For the OP, strip back the outer jacket of your 12AWG about 3/4 to 1 inch, no more than that. Strip each individual positive and negative conductor 5/16-3/8 of an inch, no more than that. Make sure all of the strands go into the proper 1+ and 1- holes in the connector, NO stray strands. You should see a tiny bit of copper sticking out when fully seated. By tiny, I mean about 1/16 of an inch or a bit less. Then just tighten down the little screws to clamp the wire in.

Don't forget to slip on the bushing on before terminating the connector, or you'll have to take it apart again to do so, it's an integral part of the connector. You'll also have 2 different sizes of cable clamp, Neutrik calls this a "chuck". Choose the one that works best with the outer diameter of your 12AWG cable. The portion of the chuck that has what appear to be flaps go away from the insert, and towards the bushing. This is what gets squeezed down on the jacket of the cable as you tighten the bushing onto the housing. This will all make much more sense if you re-read it with the connector and its parts in front of you.

A couple of different Speakons have been suggested, I'll confirm that this one https://www.parts-express.com/neutri...iys00s3dy0005c is the one to get. 4 pole. Chasis mount. The chasis mount allows for a thin foam gasket of some kind. The panel mount type doesn't.

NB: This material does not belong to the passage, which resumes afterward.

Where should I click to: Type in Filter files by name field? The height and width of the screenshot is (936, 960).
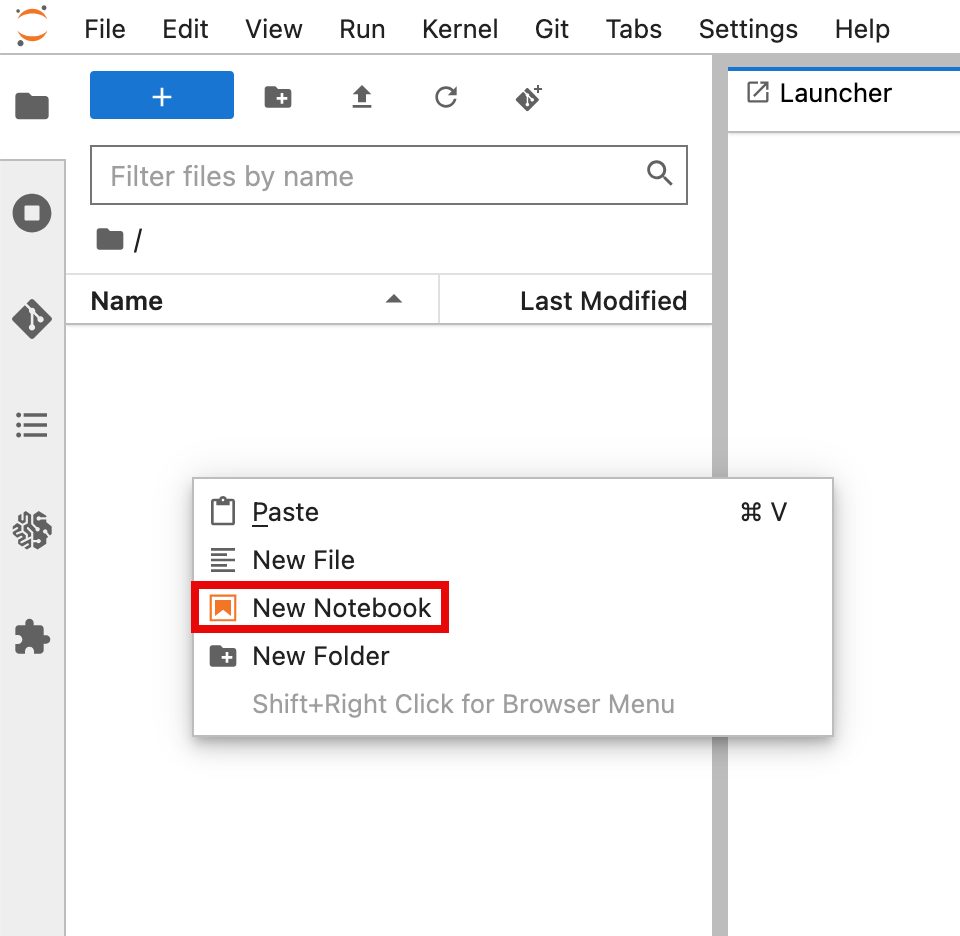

Another thing to consider is a wall plate that the cable in your wall can terminate to. Then make a short patch cable between it and the sub. Wire going out of the wall and directly to it is fine, and in some cases better because there are less terminations in line, but for convenience, a disconnect is better. You can use the same chasis and cable end Speakons as have already been suggested, just get 1 extra of each for each subwoofer. You can take a blank wall plate cover from Home Depot and drill a hole in it to accept the speakon.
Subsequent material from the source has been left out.